Table of Contents
Whether
‘Irretrievable breakdown of marriage’
be introduced as ground for Divorce?
- Supreme Court Sivasankaran vs. Santhimeenal
On 13.09.2021, Hon’ble Apex Court spoke at length on the legislature’s reluctance to introduce irretrievable breakdown as a ground for divorce, in the absence of which courts have to pass decrees using powers under Article 142.
Grounds:
- The observation came at the end of a 20-year long litigation, with the Court dissolving a marriage on twin grounds:
- Cruelty under the Hindu Marriage Act and
- On account of irretrievable breakdown of marriage in exercise of the Court’s powers under Article 142 of the Constitution of India.
Decision:
- In the said case, the court held that continued allegations and litigation against spouse amounts to cruelty Section 13(1)(i-a) of the Hindu Marriage Act and would be a ground for divorce.
- That a couple cannot be forced to live together in a marriage that has not worked and cannot work.
Court’s observation:
- The judgment passed by Justices Sanjay Kishan Kaul and Hrishikesh Roy discussed at length the grounds for irretrievable breakdown.
- The Bench relied on an observation in a Law Commission report from 1978 to described the ground, that such marriages are merely a shell out of which the substance is gone.
- Difficult for women to retain social acceptance after divorce
- The Court in this judgment spoke to the rationale that is often taken to oppose such a decree of divorce.
- It was asserted that marriage is understood differently in different countries and under Hindu Law, it is considered a sacrament making it difficult for women to retain social acceptance after a divorce.
Pending Constitution Bench reference
- In 2016, the Supreme Court, while hearing an application for dissolution of marriage filed directly before it for consideration under Article 142, questioned the direct use of this power. Therefore, it referred two questions to be considered by a Constitution Bench.
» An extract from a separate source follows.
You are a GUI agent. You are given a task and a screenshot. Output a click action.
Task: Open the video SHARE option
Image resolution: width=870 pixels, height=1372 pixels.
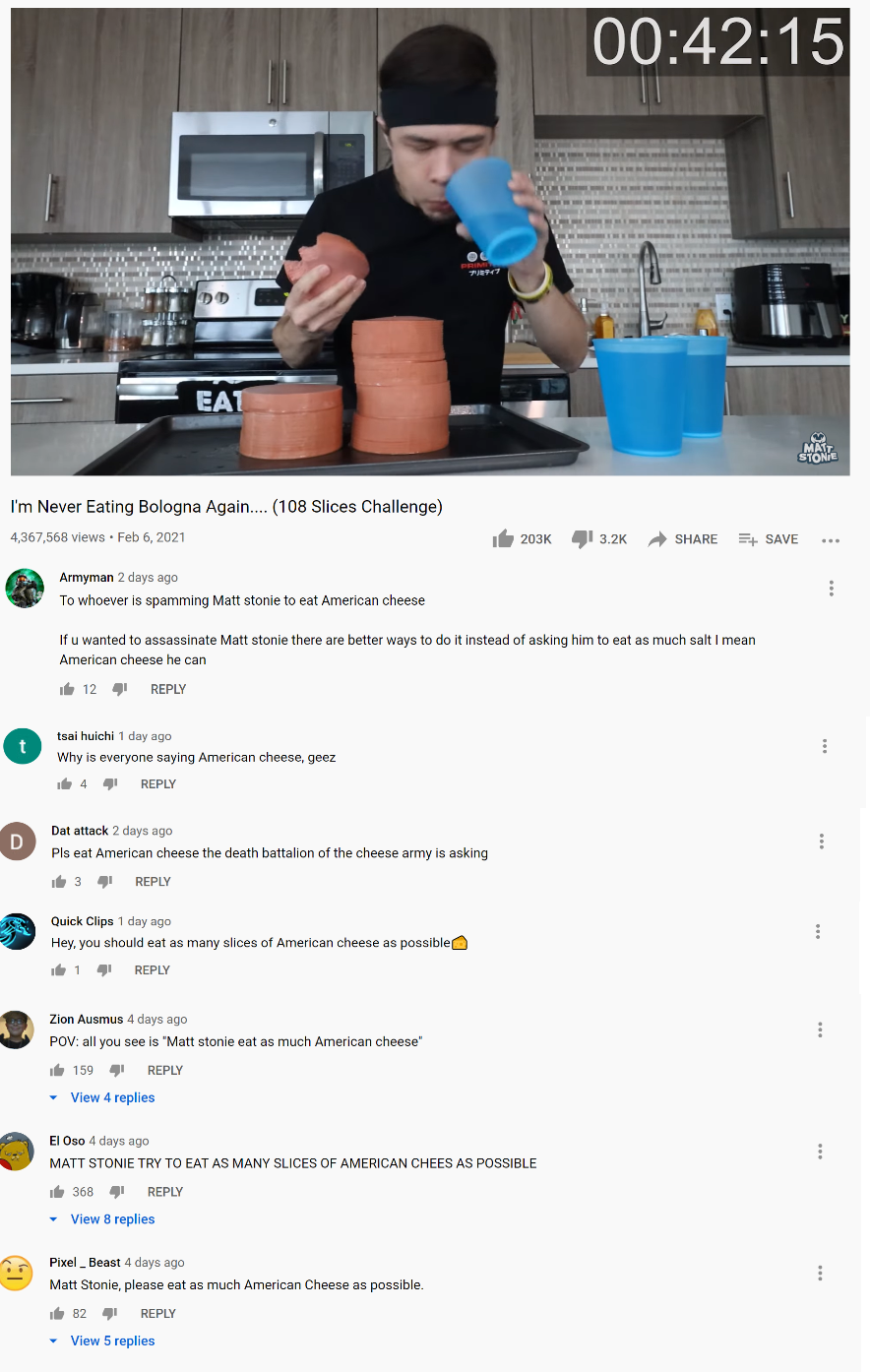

- “ What could be the broad parameters for exercise of powers under Article 142 of the Constitution to dissolve a marriage between the consenting parties without referring the parties to the Family Court to wait for the mandatory period prescribed under Section 13-B of the Hindu Marriage Act.
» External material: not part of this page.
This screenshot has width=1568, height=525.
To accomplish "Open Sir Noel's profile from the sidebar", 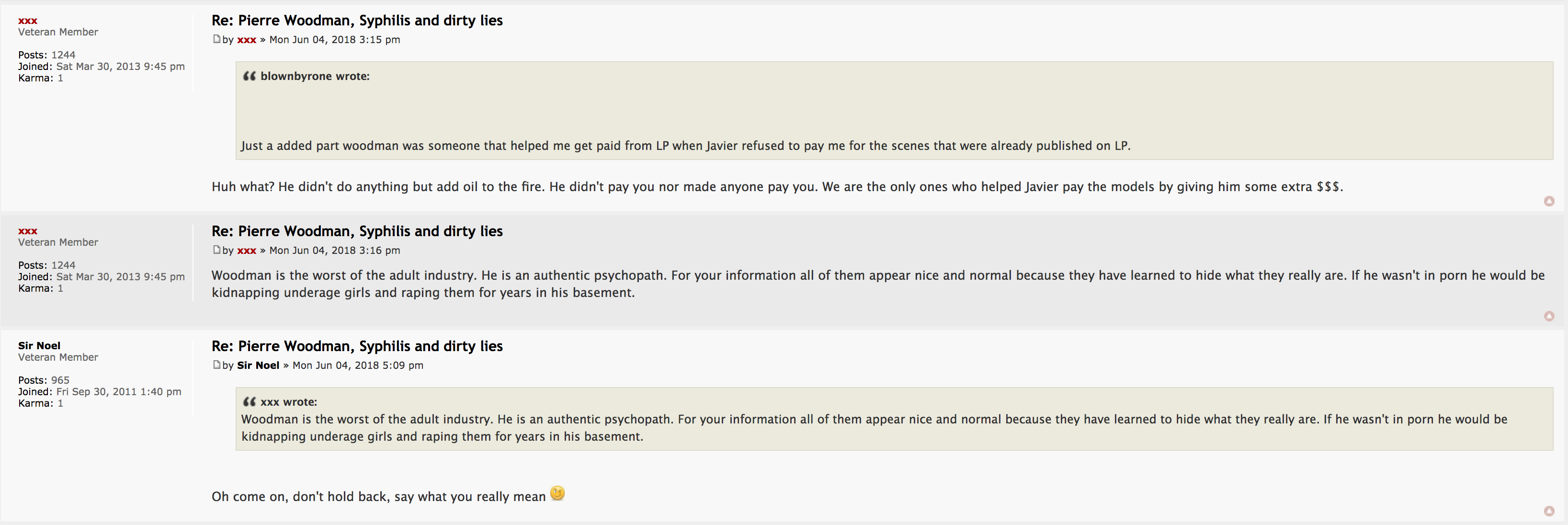I will click(39, 346).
- Whether the exercise of such jurisdiction under Article 142 should not be made at all or whether such exercise should be left to be determined in the facts of every case.”
Recommendations of Law Commission Reports
- In the 71st report of the Law Commission of India in 1978, authored under the Chairmanship of Justice HR Khanna, the fault theory of divorce was departed from, and a situation where the husband and wife reach a breaking point with no possibility of reconciliation was considered.
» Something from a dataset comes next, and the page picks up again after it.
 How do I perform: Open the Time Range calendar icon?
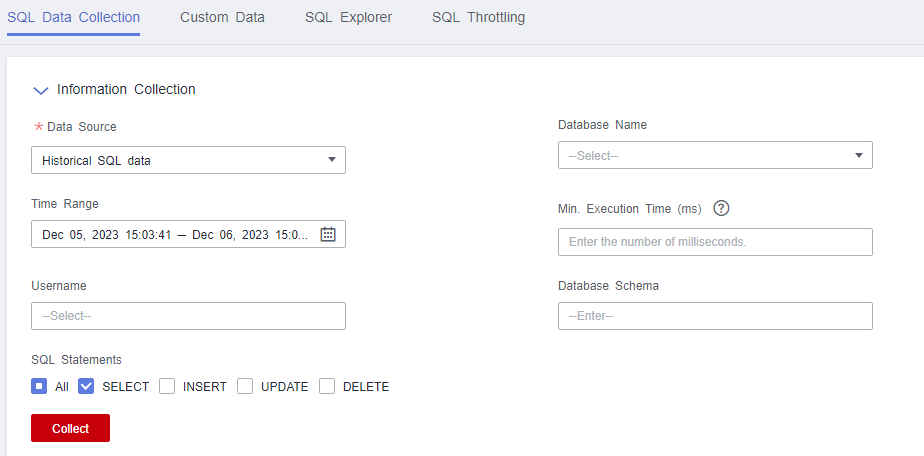click(x=327, y=234)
- It recommended that irretrievable breakdown of marriage should be a ground for the grant of divorce under the Hindu Marriage Act.
- Another Law Commission Report in 2009 reiterated this recommendation, which culminated in the Marriage Laws (Amendment) Bill of 2013 that incorporated divorce on ground of irretrievable breakdown of marriage.
- However, the Bill was never passed.
Systemic Cruelty
- People’s lives are getting stuck for years and years in trials. If one party is saying as far as I’m concerned, the marriage is over, the other party saying otherwise cannot breathe life into a marriage. After all, that requires two people.
Way Forward
- The way forward is for the legislature to take into account the observations of the Court in this judgment as well as the recommendations made by the Law Commission on the need for introducing such a ground in our statute books.